刚一进门,从我们身后传来女傧相力拔山兮气盖世的吼声:
“李先生郝先生举案齐眉——”
仪式完成后,新郎新娘携伴郎伴娘挨桌敬酒。先是敬双方父母亲戚,然后才到同学同事朋友之类的平辈。
趁着那对新人在遥远的那一侧,我和耗子抓紧时间多吃了几口菜,饿着肚子观礼真不是一个好的体验,种种浪漫温馨的场景根本没心思细细品味,满脑子想的都是吃。

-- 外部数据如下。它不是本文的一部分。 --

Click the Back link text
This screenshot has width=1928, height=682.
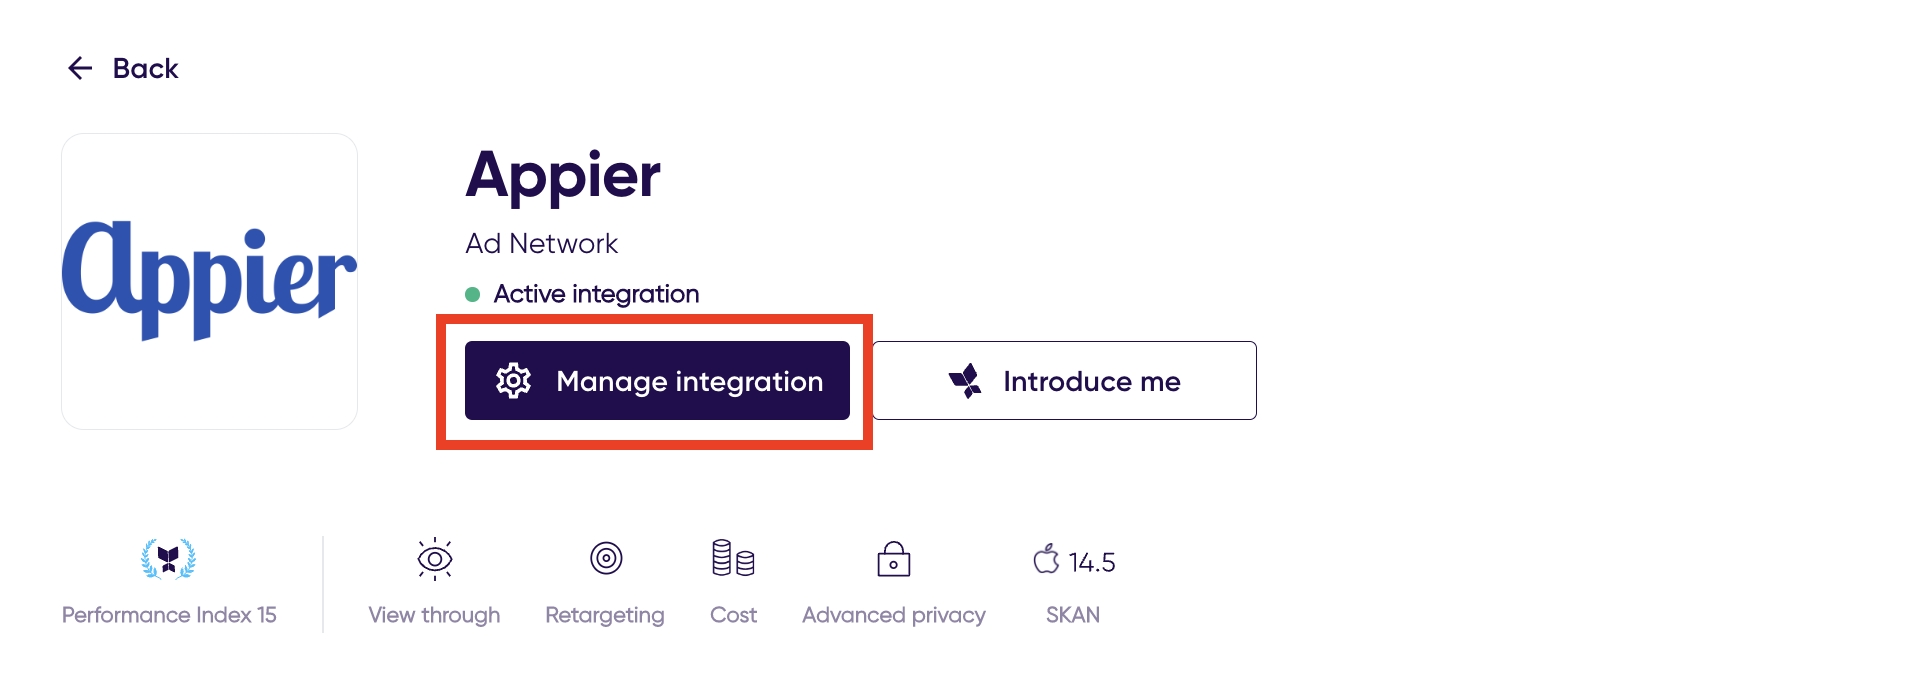pos(145,68)
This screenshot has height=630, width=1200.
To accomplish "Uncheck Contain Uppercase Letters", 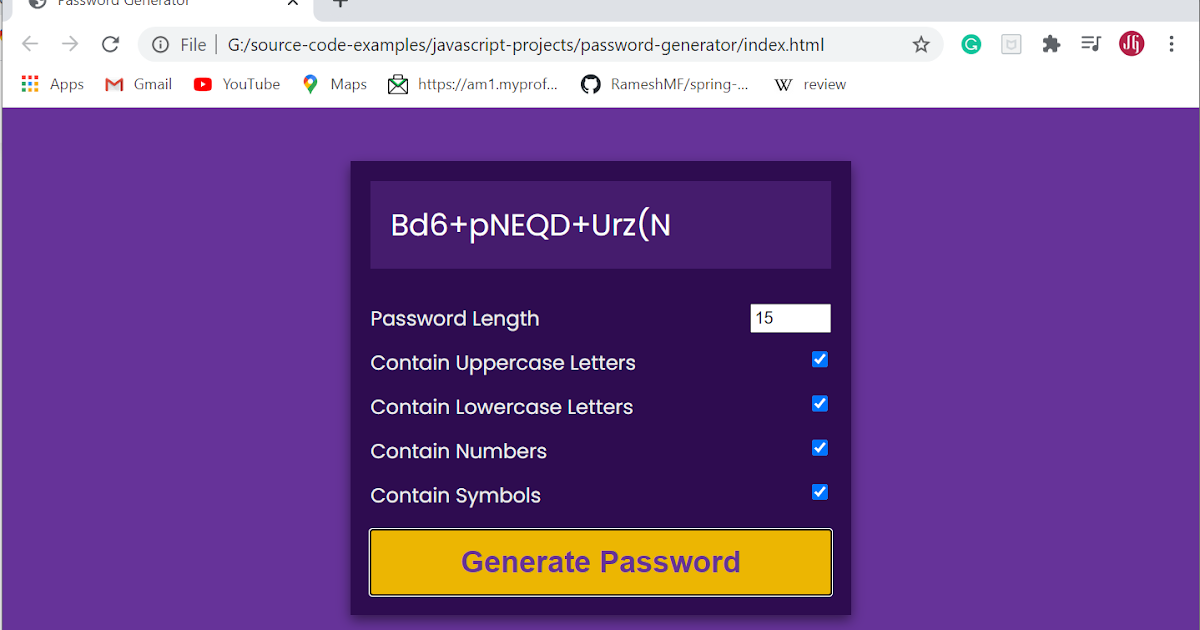I will click(x=820, y=359).
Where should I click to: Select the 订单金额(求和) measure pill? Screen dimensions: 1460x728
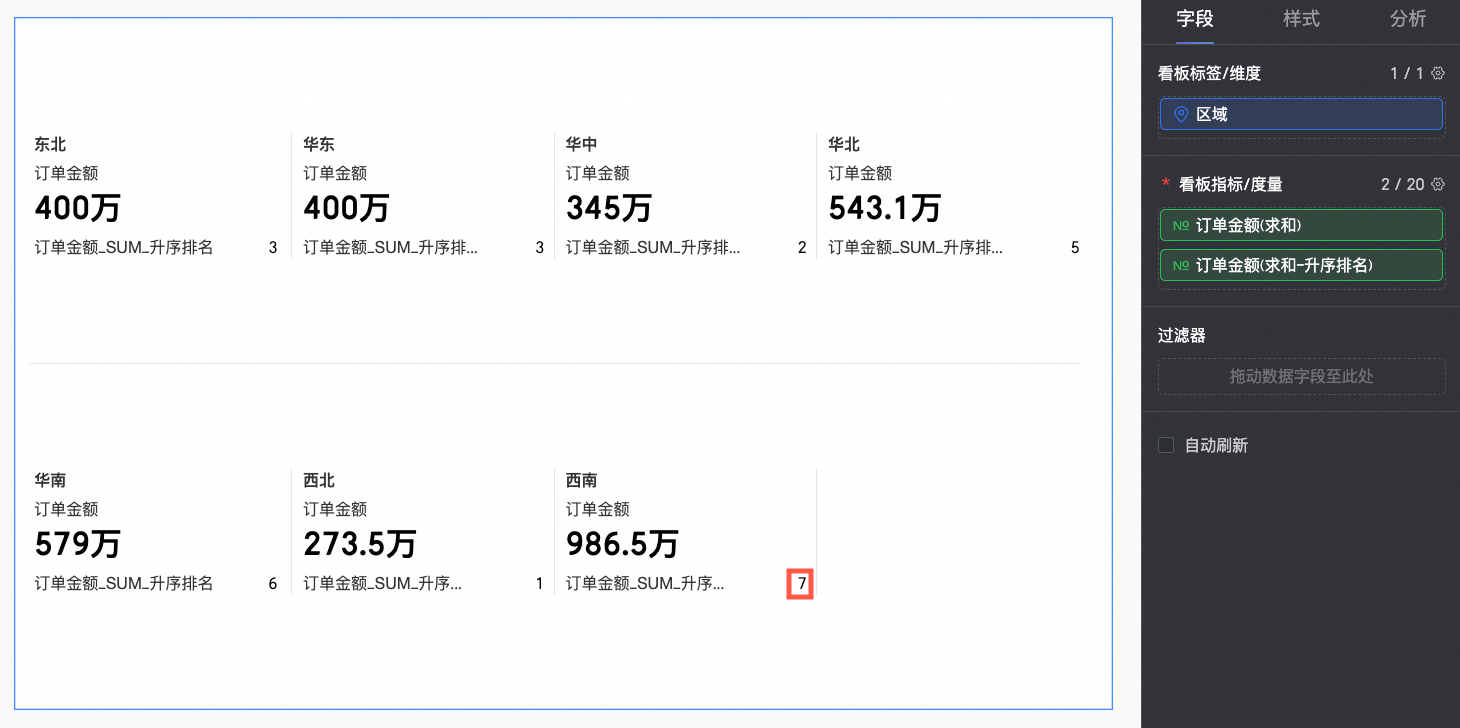pos(1301,226)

“李靖,最近怎么样啊?听说你干上经理了,不错啊你小子,前途光明啊。”
我抬头胡乱哼哈了几句,对于这种场面话是听了便算——前途是光明,可是出路不大啊,再说了,项目经理和经理……能是一回事儿吗?我这个工作,挣得不多,干得不少,拿加班当加餐,顶头上司又正当年,他不挪窝,我也动不了地儿。
要不是有投缘的同事,真是分分钟跳槽不耽搁的。
“新娘子来咯——亲一个亲一个亲一个——”
报幕似的一嗓子,也不知道是谁喊得,瞬间点燃了我们这几桌的热度,男的女的纷纷站起身,举着杯子对着那对新人,有劝酒的,有祝贺的,还有起哄的。乱哄哄地搅成一团。
我向来随大流,也跟着起身,排队等着敬酒。
唐晓雪一手拎着她长的拖地的婚纱,一手挎着她老公,笑的像一只中了彩票的招财猫,笑的那么开,都顾不上到底上不上镜,可见她是打心眼儿里的幸福美满。见到她这么开心,我也受了感染,不由自主地笑开了三分。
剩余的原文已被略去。